Data on finding visible targets:
---*---
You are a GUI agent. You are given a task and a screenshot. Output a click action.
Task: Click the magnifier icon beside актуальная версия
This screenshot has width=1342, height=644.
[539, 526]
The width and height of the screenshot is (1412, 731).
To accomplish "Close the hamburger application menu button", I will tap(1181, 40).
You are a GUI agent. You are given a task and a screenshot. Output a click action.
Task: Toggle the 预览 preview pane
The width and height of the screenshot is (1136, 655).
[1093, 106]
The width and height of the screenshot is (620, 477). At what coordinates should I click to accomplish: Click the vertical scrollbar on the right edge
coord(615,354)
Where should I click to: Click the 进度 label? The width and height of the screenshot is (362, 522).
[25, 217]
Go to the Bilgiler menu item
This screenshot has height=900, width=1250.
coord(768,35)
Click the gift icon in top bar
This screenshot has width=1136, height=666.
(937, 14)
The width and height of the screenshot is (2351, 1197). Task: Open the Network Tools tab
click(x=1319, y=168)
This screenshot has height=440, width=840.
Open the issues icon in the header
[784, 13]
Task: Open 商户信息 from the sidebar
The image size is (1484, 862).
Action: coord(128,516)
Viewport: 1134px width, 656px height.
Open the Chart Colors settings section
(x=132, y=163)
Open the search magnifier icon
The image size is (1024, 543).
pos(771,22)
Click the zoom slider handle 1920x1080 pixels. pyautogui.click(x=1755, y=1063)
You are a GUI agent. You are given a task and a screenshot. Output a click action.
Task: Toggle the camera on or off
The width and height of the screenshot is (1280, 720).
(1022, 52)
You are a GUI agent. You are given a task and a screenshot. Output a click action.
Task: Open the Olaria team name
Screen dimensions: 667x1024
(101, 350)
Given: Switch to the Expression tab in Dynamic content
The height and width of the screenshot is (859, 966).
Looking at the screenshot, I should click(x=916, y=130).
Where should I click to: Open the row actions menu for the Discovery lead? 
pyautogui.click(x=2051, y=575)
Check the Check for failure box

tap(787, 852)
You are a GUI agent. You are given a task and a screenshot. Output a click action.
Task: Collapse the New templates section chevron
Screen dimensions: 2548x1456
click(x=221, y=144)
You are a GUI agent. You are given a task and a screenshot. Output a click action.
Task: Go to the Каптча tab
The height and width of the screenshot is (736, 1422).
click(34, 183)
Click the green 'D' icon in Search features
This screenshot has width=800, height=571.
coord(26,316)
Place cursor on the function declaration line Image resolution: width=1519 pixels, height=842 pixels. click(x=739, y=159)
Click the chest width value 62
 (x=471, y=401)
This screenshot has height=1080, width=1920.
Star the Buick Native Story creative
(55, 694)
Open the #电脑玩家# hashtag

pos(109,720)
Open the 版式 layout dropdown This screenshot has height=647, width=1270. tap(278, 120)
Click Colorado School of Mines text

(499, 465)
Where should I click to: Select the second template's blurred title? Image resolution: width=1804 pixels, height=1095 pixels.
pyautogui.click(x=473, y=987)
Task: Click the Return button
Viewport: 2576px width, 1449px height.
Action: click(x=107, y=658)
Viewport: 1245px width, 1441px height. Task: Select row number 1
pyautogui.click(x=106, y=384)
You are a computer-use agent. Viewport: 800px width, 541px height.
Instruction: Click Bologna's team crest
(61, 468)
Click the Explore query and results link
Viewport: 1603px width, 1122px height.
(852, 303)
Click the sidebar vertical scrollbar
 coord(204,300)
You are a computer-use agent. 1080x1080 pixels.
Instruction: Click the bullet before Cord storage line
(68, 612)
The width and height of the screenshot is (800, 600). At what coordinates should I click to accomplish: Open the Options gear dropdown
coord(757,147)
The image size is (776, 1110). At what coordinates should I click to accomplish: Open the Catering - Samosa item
---*---
> **Task description**
Reproduce every one of the entries above, word for word and unchanged.

> **Output of the exercise**
You are a GUI agent. You are given a task and a screenshot. Output a click action.
Task: Click the magnifier icon beside актуальная версия
This screenshot has width=1342, height=644.
[539, 526]
The width and height of the screenshot is (1412, 731).
To accomplish "Close the hamburger application menu button", I will tap(1181, 40).
You are a GUI agent. You are given a task and a screenshot. Output a click action.
Task: Toggle the 预览 preview pane
The width and height of the screenshot is (1136, 655).
[1093, 106]
The width and height of the screenshot is (620, 477). At what coordinates should I click to accomplish: Click the vertical scrollbar on the right edge
coord(615,354)
Where should I click to: Click the 进度 label? The width and height of the screenshot is (362, 522).
[25, 217]
Go to the Bilgiler menu item
This screenshot has height=900, width=1250.
coord(768,35)
Click the gift icon in top bar
This screenshot has width=1136, height=666.
(937, 14)
The width and height of the screenshot is (2351, 1197). Task: Open the Network Tools tab
click(x=1319, y=168)
This screenshot has height=440, width=840.
Open the issues icon in the header
[784, 13]
Task: Open 商户信息 from the sidebar
The image size is (1484, 862).
Action: coord(128,516)
Viewport: 1134px width, 656px height.
Open the Chart Colors settings section
(x=132, y=163)
Open the search magnifier icon
The image size is (1024, 543).
pos(771,22)
Click the zoom slider handle 1920x1080 pixels. pyautogui.click(x=1755, y=1063)
You are a GUI agent. You are given a task and a screenshot. Output a click action.
Task: Toggle the camera on or off
The width and height of the screenshot is (1280, 720).
(1022, 52)
You are a GUI agent. You are given a task and a screenshot. Output a click action.
Task: Open the Olaria team name
Screen dimensions: 667x1024
(101, 350)
Given: Switch to the Expression tab in Dynamic content
The height and width of the screenshot is (859, 966).
Looking at the screenshot, I should click(x=916, y=130).
Where should I click to: Open the row actions menu for the Discovery lead? 
pyautogui.click(x=2051, y=575)
Check the Check for failure box

tap(787, 852)
You are a GUI agent. You are given a task and a screenshot. Output a click action.
Task: Collapse the New templates section chevron
Screen dimensions: 2548x1456
click(x=221, y=144)
You are a GUI agent. You are given a task and a screenshot. Output a click action.
Task: Go to the Каптча tab
The height and width of the screenshot is (736, 1422).
click(34, 183)
Click the green 'D' icon in Search features
This screenshot has width=800, height=571.
coord(26,316)
Place cursor on the function declaration line Image resolution: width=1519 pixels, height=842 pixels. click(x=739, y=159)
Click the chest width value 62
 (x=471, y=401)
This screenshot has height=1080, width=1920.
Star the Buick Native Story creative
(55, 694)
Open the #电脑玩家# hashtag

pos(109,720)
Open the 版式 layout dropdown This screenshot has height=647, width=1270. tap(278, 120)
Click Colorado School of Mines text

(499, 465)
Where should I click to: Select the second template's blurred title? Image resolution: width=1804 pixels, height=1095 pixels.
pyautogui.click(x=473, y=987)
Task: Click the Return button
Viewport: 2576px width, 1449px height.
Action: click(x=107, y=658)
Viewport: 1245px width, 1441px height. Task: Select row number 1
pyautogui.click(x=106, y=384)
You are a computer-use agent. Viewport: 800px width, 541px height.
Instruction: Click Bologna's team crest
(61, 468)
Click the Explore query and results link
Viewport: 1603px width, 1122px height.
(852, 303)
Click the sidebar vertical scrollbar
 coord(204,300)
You are a computer-use agent. 1080x1080 pixels.
Instruction: Click the bullet before Cord storage line
(68, 612)
The width and height of the screenshot is (800, 600). At what coordinates should I click to accomplish: Open the Options gear dropdown
coord(757,147)
The image size is (776, 1110). At what coordinates should I click to accomplish: Open the Catering - Samosa item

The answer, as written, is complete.